Create A Memorable Message

As I’ve been driving around town, I’ve been listening to some writing tapes. A panel was talking about book creation and in particular book promotion. One speaker, a media coach, suggested you create six sound bites (or short segments) which are the key messages from your book. You will want to have these messages written down—and practice them.

This media coach told about working with a client on these six key points. The pair crafted their points then she sent the writer off to practice. When the pair connected for another session the next day, there was no improvement.  Then the coach asked the writer if she practiced. “Of course, I practiced,” the writer retorted.

“Did you practice reading the sound bites aloud,” the coach asked. To the writer’s chagrin, she admitted that she had silently read the points several times without saying anything aloud. Sound bites are meant to be used verbally or out loud.  You need to craft these key messages and have them firmly in your mind.  Then when you have a media interview or participate in a radio interview or even a television segment, you can naturally weave these sound bites into the session.

Why work on it ahead of time? It’s because these sessions happen on a fast-paced schedule. In what seems like the blink of an eye, your session will be over. When you walk away from the interview or hang up the phone or whatever, you want to make sure you’ve gotten several of your key talking points into that interview.

What if you get a question which is off base and you have no idea how to answer? A publicist on this panel suggested an interesting solution: just transition with something like, “Well, that’s an interesting question…” then move right into one of your key talking points for your book. Some of you may be sputtering, “What about the question you didn’t answer?” The publicist said, “No one will recall the question but they will remember your answer. The answer is critical and it’s important for you to shape that answer with your message.”

OK, you don’t have a book to promote but are at an earlier stage where you are trying to get a publisher to take your book in the first place. How can you apply this material to your writing?  You will need these six points (or maybe it’s ten points or twelve points for a book). These points will be the keys to your book proposal. They will be the marketing hooks for your idea to get a publisher enthused about the potential audience. They will be crucial to your success in finding a publisher. If you don’t know the key point or points of your message, then you can’t make it memorable. It will simply be one more email or one more manuscript in the editor’s pile to process.
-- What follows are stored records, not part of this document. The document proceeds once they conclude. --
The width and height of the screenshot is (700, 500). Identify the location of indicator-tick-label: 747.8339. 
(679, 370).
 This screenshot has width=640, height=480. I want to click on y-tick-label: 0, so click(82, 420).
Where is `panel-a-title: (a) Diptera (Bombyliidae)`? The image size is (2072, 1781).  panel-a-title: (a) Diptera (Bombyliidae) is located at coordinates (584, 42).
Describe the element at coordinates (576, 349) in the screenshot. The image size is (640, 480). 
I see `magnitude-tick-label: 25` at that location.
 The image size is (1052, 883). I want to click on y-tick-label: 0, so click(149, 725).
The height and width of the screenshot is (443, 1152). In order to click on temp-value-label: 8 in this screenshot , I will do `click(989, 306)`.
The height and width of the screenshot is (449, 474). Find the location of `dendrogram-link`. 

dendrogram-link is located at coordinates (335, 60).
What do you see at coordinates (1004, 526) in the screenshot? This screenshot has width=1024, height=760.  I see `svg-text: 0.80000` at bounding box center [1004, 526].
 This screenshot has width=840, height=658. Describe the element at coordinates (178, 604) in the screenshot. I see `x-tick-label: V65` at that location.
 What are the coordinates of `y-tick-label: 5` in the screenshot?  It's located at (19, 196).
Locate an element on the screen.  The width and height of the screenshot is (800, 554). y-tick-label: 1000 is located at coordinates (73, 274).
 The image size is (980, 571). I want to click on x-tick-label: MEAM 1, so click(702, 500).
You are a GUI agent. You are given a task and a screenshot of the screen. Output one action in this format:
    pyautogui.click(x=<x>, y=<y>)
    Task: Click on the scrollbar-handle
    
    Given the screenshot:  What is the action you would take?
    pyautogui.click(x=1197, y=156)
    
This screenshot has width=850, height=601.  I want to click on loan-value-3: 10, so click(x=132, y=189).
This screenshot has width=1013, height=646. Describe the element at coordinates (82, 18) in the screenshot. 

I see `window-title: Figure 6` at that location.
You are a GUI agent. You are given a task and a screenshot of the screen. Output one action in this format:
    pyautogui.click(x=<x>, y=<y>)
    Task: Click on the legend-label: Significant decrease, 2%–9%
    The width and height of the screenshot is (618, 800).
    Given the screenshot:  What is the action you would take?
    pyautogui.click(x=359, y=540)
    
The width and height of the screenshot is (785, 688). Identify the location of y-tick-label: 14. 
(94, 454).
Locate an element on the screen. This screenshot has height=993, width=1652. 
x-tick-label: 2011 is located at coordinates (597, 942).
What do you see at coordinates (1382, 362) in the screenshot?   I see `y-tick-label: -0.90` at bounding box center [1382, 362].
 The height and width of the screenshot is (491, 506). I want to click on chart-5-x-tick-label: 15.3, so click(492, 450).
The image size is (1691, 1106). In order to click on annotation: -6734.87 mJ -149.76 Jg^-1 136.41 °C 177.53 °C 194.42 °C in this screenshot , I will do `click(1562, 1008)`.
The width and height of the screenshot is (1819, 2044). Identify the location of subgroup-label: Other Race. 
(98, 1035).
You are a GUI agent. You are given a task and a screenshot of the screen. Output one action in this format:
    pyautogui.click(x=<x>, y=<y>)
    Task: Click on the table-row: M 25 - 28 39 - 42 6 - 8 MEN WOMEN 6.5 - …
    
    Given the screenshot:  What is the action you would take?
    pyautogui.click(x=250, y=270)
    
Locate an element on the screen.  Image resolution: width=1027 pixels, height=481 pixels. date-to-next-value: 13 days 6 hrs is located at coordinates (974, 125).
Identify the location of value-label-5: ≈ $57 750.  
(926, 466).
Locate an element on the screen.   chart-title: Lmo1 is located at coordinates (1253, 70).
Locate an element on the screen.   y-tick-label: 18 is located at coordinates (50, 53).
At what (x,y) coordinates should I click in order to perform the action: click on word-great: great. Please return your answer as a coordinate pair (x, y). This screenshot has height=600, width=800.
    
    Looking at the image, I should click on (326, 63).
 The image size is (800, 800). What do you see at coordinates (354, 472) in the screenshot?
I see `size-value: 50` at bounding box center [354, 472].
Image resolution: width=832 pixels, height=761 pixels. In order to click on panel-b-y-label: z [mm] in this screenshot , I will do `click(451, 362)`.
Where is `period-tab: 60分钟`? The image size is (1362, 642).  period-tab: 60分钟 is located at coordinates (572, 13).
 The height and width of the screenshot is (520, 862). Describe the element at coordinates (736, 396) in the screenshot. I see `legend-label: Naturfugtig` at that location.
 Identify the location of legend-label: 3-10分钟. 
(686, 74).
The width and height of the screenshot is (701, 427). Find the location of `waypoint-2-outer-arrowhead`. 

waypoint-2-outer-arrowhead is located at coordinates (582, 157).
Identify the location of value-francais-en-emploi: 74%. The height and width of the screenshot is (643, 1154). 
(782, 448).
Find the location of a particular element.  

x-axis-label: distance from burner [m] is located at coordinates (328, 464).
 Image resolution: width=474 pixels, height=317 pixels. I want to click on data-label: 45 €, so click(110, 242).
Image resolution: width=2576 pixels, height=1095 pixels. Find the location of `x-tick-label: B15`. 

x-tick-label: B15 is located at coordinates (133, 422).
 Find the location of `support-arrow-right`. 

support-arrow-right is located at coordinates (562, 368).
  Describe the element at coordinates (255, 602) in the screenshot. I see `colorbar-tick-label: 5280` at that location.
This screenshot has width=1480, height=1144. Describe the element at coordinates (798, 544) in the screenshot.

Let’s get out of that slush pile and create a memorable message that translates into helping many people in the days ahead.

 

4 Comment:

At 1:43 PM, Blogger Mary DeMuth Left a note...

This is helpful as I start the interview process in a few weeks. Thanks!

 
At 7:54 PM, Blogger Shesawriter Left a note...

Hi Terry,

I'm currently enduring the submission process now. My agent started back in October, so I'm expecting a wild rush of rejections to flood in any day. (g) Okay, I'm supposed to think positive. I'm expecting .... responses any day now. (vbg) I stumbled across your blog last week and have since returned. I love you insightful posts.

Tanya

 
At 8:01 PM, Blogger Dineen A. Miller Left a note...

So, let's say, in reguards to a book, you have 10 to 12 key points. Is one of them the high concept or do they support the theme?

 
At 6:22 AM, Blogger Terry Whalin Left a note...

Dineen,

There is no right or wrong way to build the book part of the memorable message--but I would say you will build those 10-12 points toward a unified theme. My key point in this post was to talk about preparing several key messages from your book--then using those messages repeatedly in the promotion process.